La langue fourchue du Parti Communiste Vietnamien

Ces derniers temps, la guerre d'Irak a accaparé l'attention du monde entier. Récemment on a pu voir sur les écrans de télévision, les colonnes de chars Abram américains franchir le Tigre et entrer dans Bagdad. Tandis que le ministre d'information irakien Monsieur Mohamad Al Sahhaf organisait une conférence de presse improvisée pour  prédire, en dépit de toutes les évidences, une défaite historique de l'armée américaine.

Le jeu d'acteur du Ministre irakien proférant ses mensonges et bravades sans sourciller est pour nous incompréhensible, mais doit être replacer dans le cadre d'une dictature dans laquelle  la population n'a comme seule source d'information, depuis des décennies,  le Parti Baas au pouvoir. La propagande y a force de loi et  nul n'a le droit de penser autrement. Au cours de cette guerre, le régime irakien avait décidé qu'il n'y avait pas de dangers,  et donc les habitants des villes n'ont pas eu le droit de se réfugier à la campagne pour s'abriter des bombardements, au contraire ils ont dû sortir dans les rues pour chanter, devant les télévisions, la gloire de Saddam.

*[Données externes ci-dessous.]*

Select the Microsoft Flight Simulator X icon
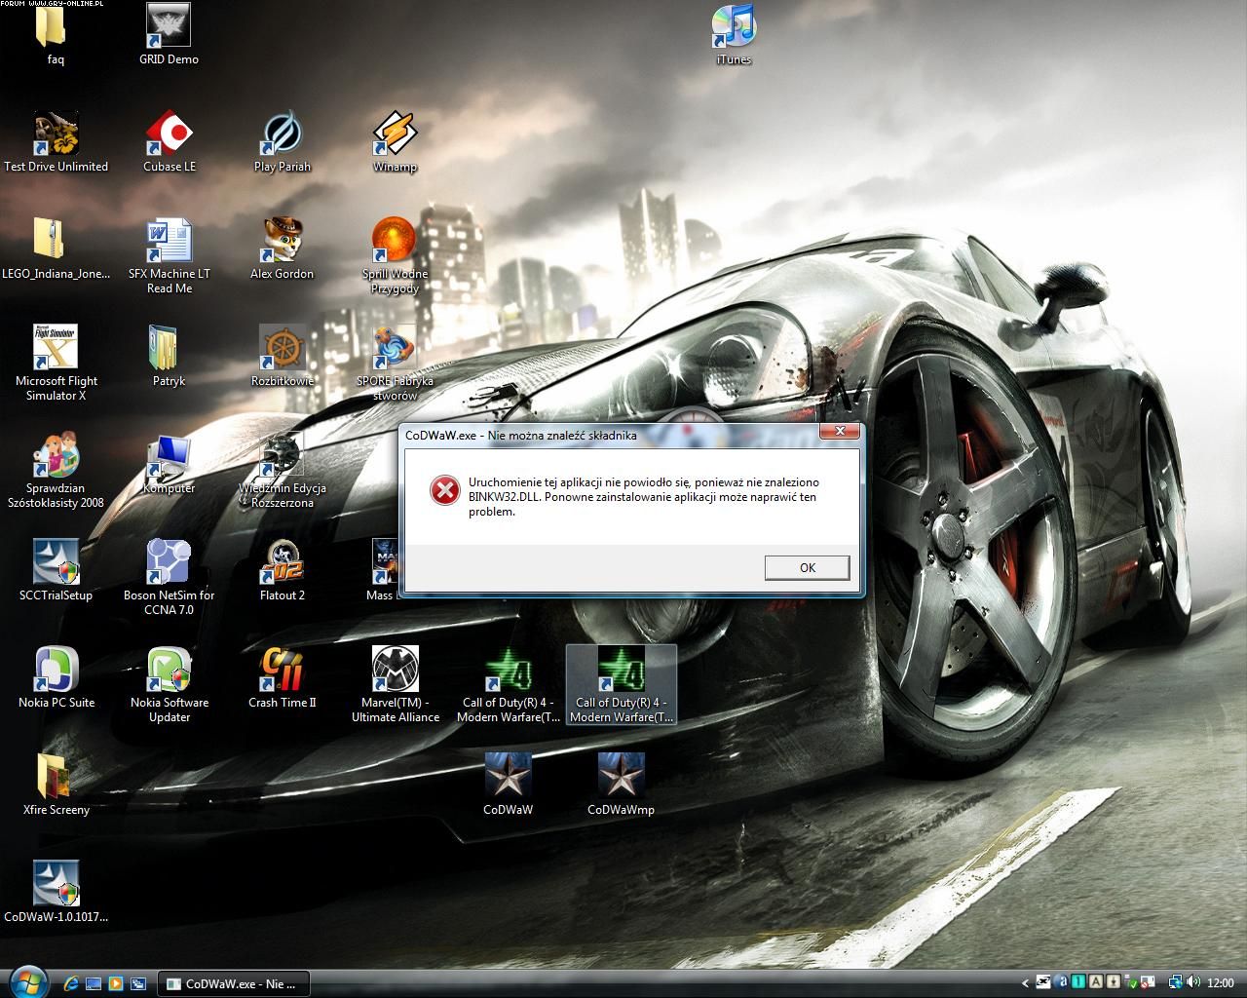 point(56,351)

Ceci n'est pas très éloigné d'une autre dictature qui sévit au Vietnam où elle impose aussi le même monopole sur l'information, où on interdit les publications autres que celles du Parti et où les radios étrangères sont systématiquement brouillées.

En Mars dernier, quand deux députés américains déposèrent un amendement de loi pour permettre d'augmenter la puissance de la Radio Free Asia afin de permettre aux Vietnamiens d'avoir une autre source d'informations, le porte-parole du régime communiste vietnamien s'en était indigné. D'après les autorités de Hanoi, les Vietnamiens ont toutes les informations nécessaires et la liberté de presse n'a jamais, mais jamais, été menacé au Vietnam.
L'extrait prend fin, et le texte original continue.